-- Records to process --
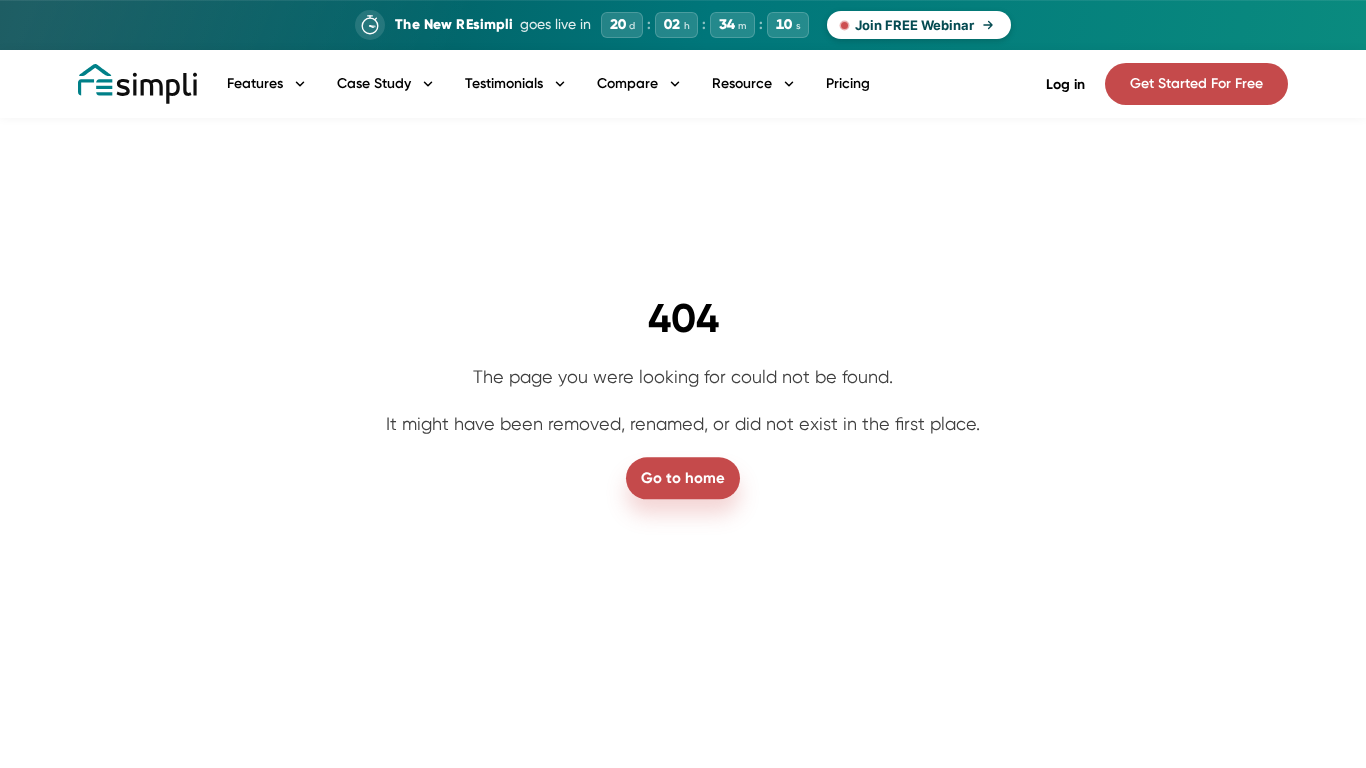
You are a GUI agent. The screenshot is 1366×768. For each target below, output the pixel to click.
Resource (742, 83)
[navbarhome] (137, 84)
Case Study (374, 83)
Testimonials (504, 83)
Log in (1065, 84)
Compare (627, 83)
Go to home (683, 478)
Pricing (848, 83)
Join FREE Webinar (914, 25)
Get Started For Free (1196, 83)
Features (255, 83)
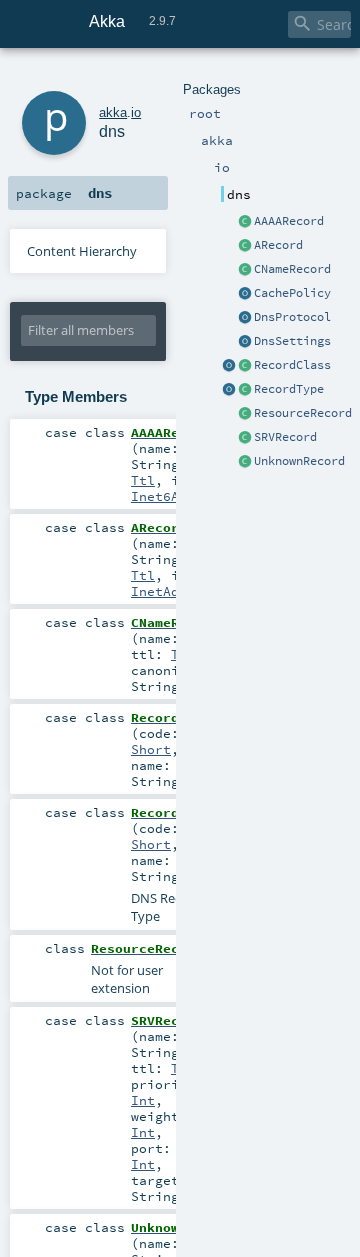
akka (113, 112)
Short (151, 749)
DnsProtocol (292, 317)
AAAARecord (289, 221)
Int (143, 1100)
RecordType (289, 389)
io (136, 112)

-- Brief --
Please return exactly the lines from the one containing "Short (151, 749)" through the end of the entries above, adding no other line.

-- Exercise result --
Short (151, 749)
DnsProtocol (292, 317)
AAAARecord (289, 221)
Int (143, 1100)
RecordType (289, 389)
io (136, 112)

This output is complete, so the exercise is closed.